What is being asked:
Reformat the records from the line containing "Where should I" through the line containing "Edit the 1200" as a numbered list, both ends included and blank lines omitted.

The data:
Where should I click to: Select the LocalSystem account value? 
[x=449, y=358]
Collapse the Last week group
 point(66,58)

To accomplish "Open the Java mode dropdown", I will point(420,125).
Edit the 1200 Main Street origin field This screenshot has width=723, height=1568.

==

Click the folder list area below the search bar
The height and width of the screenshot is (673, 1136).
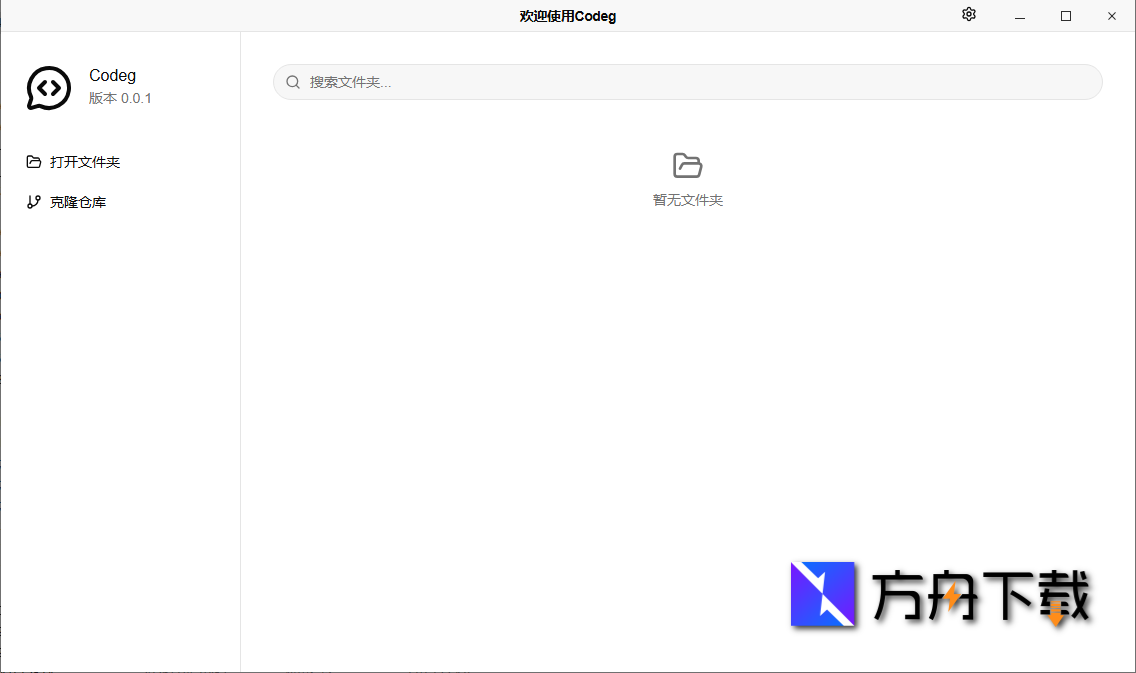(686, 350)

Final result:
1. Where should I click to: Select the LocalSystem account value? 
2. [x=449, y=358]
3. Collapse the Last week group
4.  point(66,58)
5. To accomplish "Open the Java mode dropdown", I will point(420,125).
6. Edit the 1200 Main Street origin field This screenshot has width=723, height=1568.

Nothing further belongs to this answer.